__Collection entries__

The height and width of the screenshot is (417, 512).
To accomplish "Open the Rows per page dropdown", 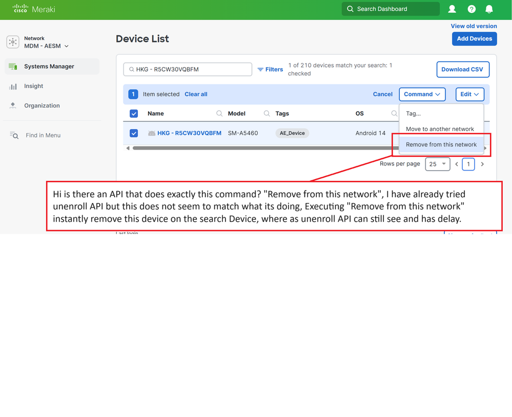I will click(x=437, y=164).
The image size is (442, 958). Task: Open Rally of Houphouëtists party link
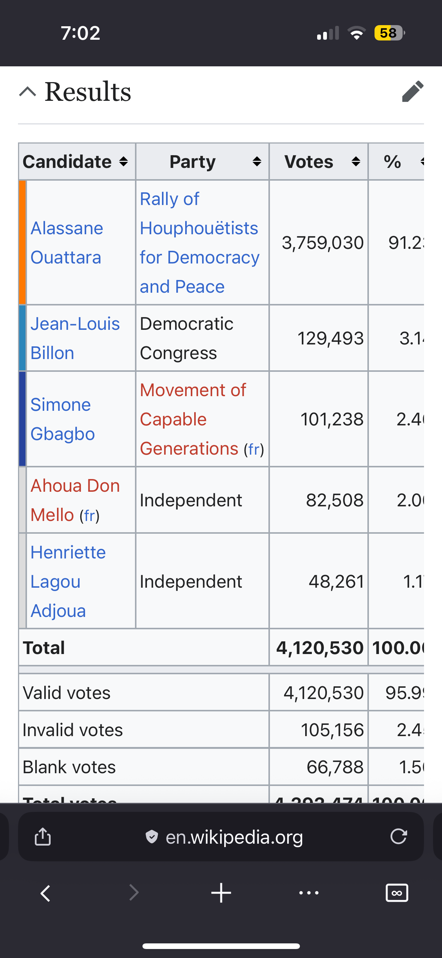coord(199,243)
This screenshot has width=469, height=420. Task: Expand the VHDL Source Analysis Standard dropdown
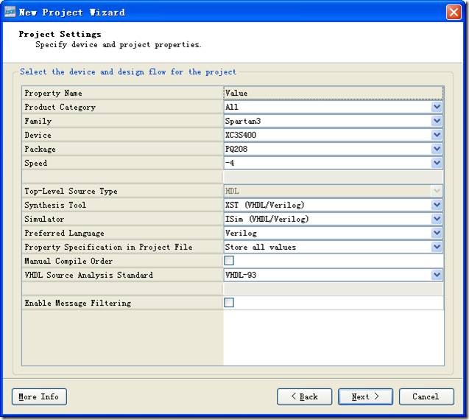click(x=437, y=275)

__TASK OBJECTIVE__
Here the job is to retype exactly the lines that start at the one containing "This screenshot has" and run through the end of the records above, leaving out pictures.

__SOLUTION FOR THIS TASK__
This screenshot has width=469, height=420. Task: Expand the VHDL Source Analysis Standard dropdown
click(x=437, y=275)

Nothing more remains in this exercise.